Tree statistics for analyses of the datasets.

Data set ITS* psbA-trnH rbcL matK Combined cpDNA*
No. of sequences 30 30 30 30 30
Aligned length used in analyses 698 455 506 779 1786
No. of variable characters 141 58 17 66 169
No. of parsimony-informative characters 56 15 7 22 47
Tree length (steps) 78 70 10 71 195
Consistency (CI) 0.833333 0.900000 1.000000 0.873239 0.892308
Retention index (RI) 0.803030 0.708333 1.000000 0.790698 0.764045
Rescaled consistency index (RC) 0.669192 0.637500 1.000000 0.690468 0.681763
Figure 4. 

The Maximum Likelihood tree based on analysis of ITS (A) and Three cpDNA regions (B). Numbers above branches are maximum likelihood bootstrap support values and maximum parsimony bootstrap support values. ‘-’ represents <50%.
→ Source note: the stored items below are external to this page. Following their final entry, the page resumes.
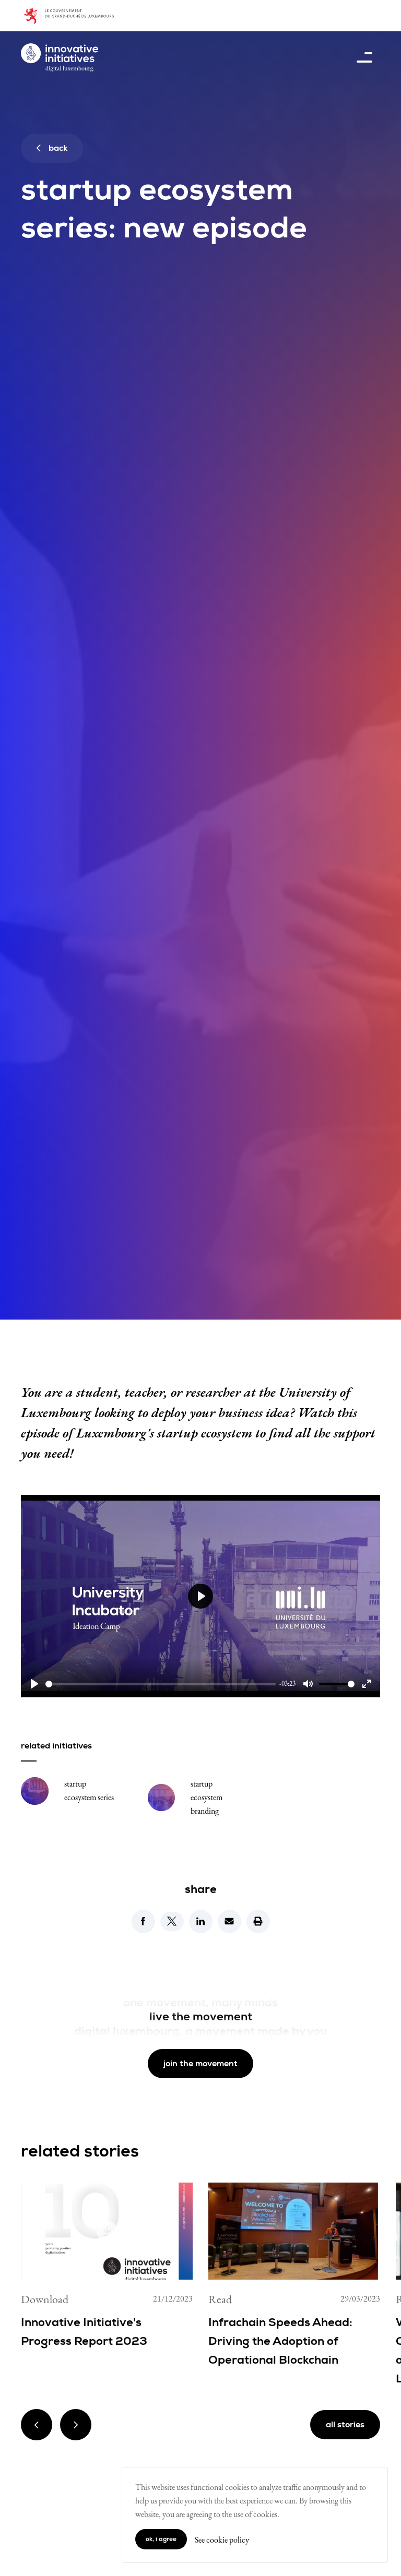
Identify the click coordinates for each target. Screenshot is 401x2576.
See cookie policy (222, 2539)
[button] (143, 1921)
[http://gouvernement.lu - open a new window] (74, 15)
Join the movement (200, 2063)
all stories (345, 2424)
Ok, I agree (161, 2539)
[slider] (160, 1684)
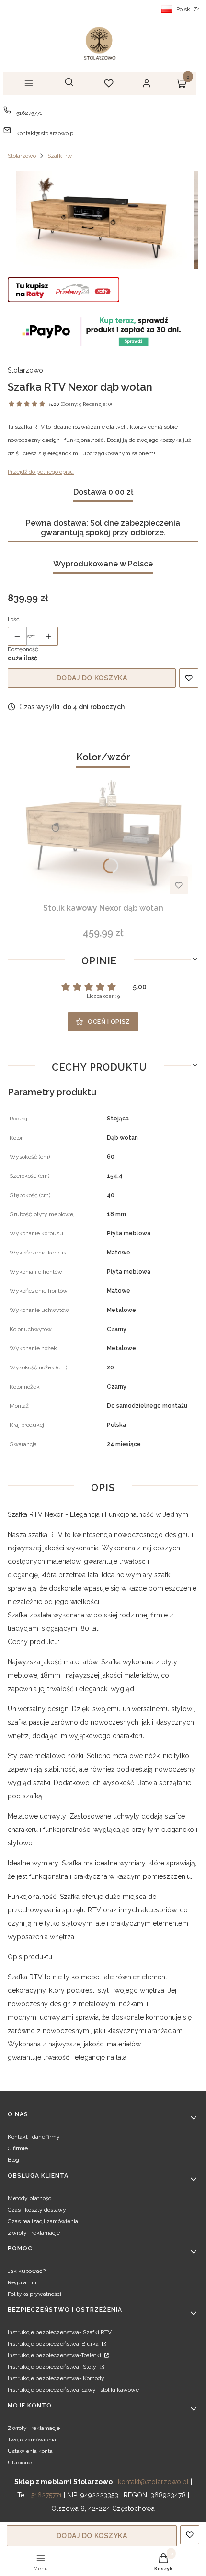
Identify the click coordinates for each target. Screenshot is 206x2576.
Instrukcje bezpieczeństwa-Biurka (54, 2343)
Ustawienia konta (30, 2451)
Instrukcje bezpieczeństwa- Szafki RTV (60, 2332)
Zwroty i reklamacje (34, 2232)
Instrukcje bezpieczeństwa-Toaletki (55, 2355)
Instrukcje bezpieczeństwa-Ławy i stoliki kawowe (73, 2389)
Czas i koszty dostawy (37, 2209)
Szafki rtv (59, 155)
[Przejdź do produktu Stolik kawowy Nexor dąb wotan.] (103, 834)
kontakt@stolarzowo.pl (45, 133)
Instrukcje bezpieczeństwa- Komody (56, 2378)
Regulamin (22, 2282)
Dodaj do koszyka (92, 678)
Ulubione (20, 2462)
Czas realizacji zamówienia (43, 2221)
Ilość (14, 619)
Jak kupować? (27, 2271)
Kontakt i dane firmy (34, 2137)
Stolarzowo (22, 155)
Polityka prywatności (34, 2294)
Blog (13, 2160)
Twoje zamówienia (32, 2439)
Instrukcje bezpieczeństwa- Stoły (53, 2366)
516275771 (29, 113)
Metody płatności (30, 2198)
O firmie (18, 2148)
Both Eutrema nanum and E. nepalense are small plants similar in flower traits and seed size. However, as discussed above, they are quite different morphologically. In addtion, phylogenetic analyses of cpDNAs variations suggested these two species did not comprise a monophyletic clade. Furthermore, the Himalayan E. nepalense is disjunctly separated by a distance of at least 1200 air kilometres from the Chola Shan (Sichuan, SW China), where E. nanum is endemic (Fig. 3). Eutrema nanum is also closely related to E. sinense in the phylogenetic analyses of the cpDNA sequence variations, but both are easily distinguished from each other. Eutrema nanum is a small and weak herb with entire leaves (0.5–1.5 cm long) and small flowers (petals 2–3 mm long), whereas E. sinense is obviously stout with entire or toothed leaves (1.5–8 cm long) and distinctly larger flowers (petals 8–15 mm long) and fruit (10–20 mm long).

Pylogenetic relationships amongst E. nanum, E. nepalense and E. sinense are incongruent between ITS and cpDNA trees. This incongruence may suggest possible hybridisations or incomplete lineage sorting during the rapid and recent species diversifications (Soltis and Soltis 2000, 2009). However, it is not possible at present to determine which of these two factors had caused the incongruent phylogenies observed here. More analyses and molecular data, especially based on more individuals and genomic evidence, are needed to solve these phylogenetic inconsistences.


This research was supported by grants from the National Natural Science Foundation of China (31700164 and 31590821).